● AIM OF THE EXERCISE
Report every line of the listing below in which the string "Click" occurs.

● INPUT DATA
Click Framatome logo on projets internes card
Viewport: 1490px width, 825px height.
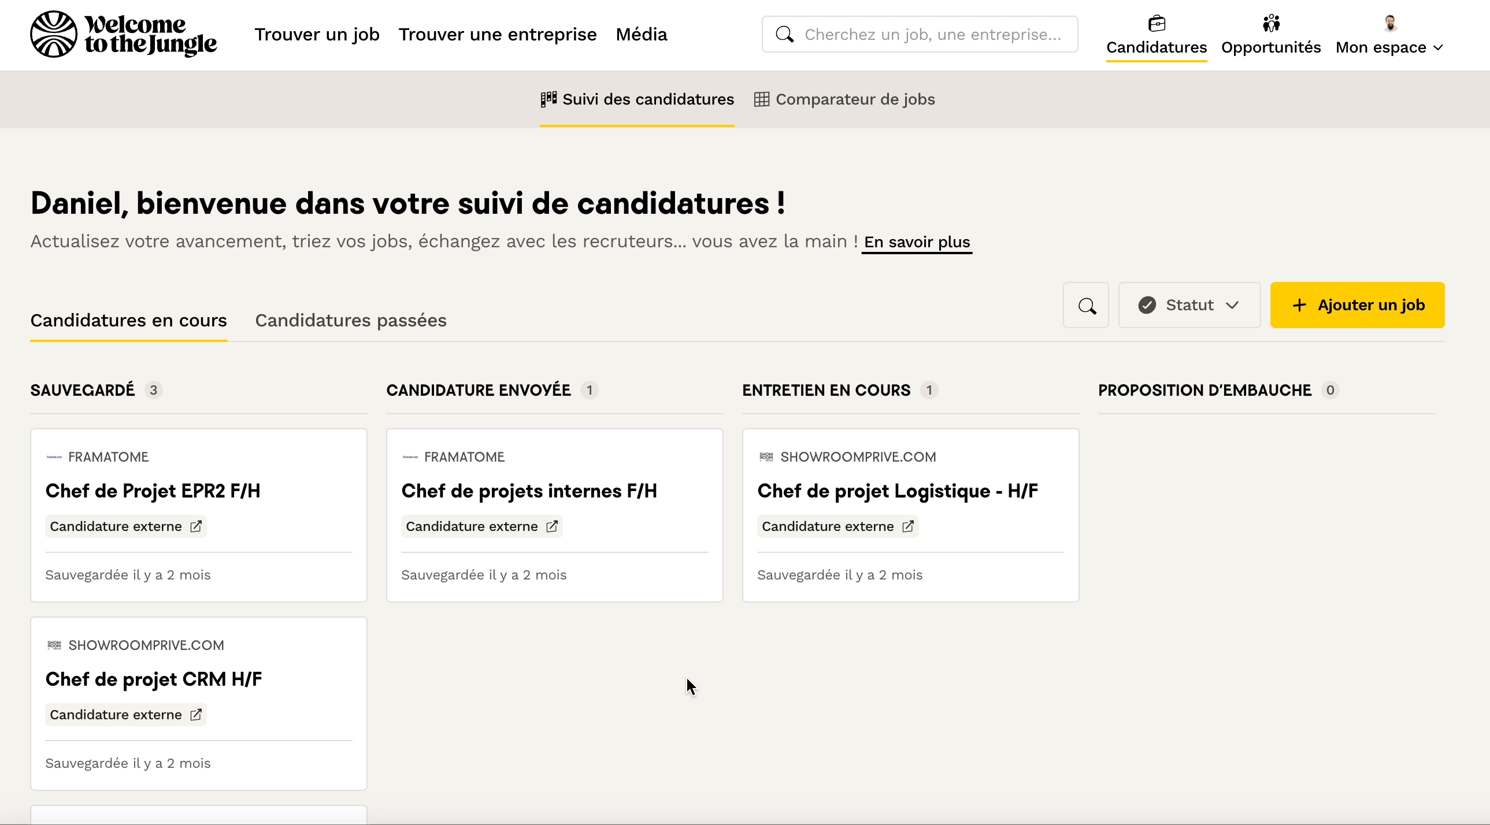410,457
...
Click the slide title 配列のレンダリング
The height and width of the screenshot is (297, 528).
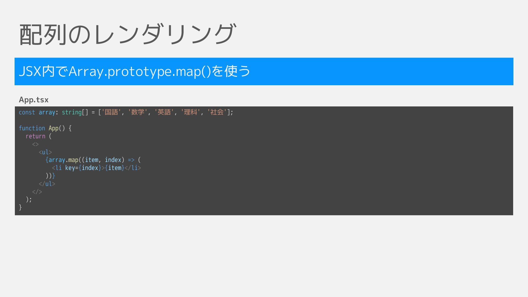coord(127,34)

● RESULT OF THIS EXERCISE
Click Framatome logo on projets internes card
Click the slide title 配列のレンダリング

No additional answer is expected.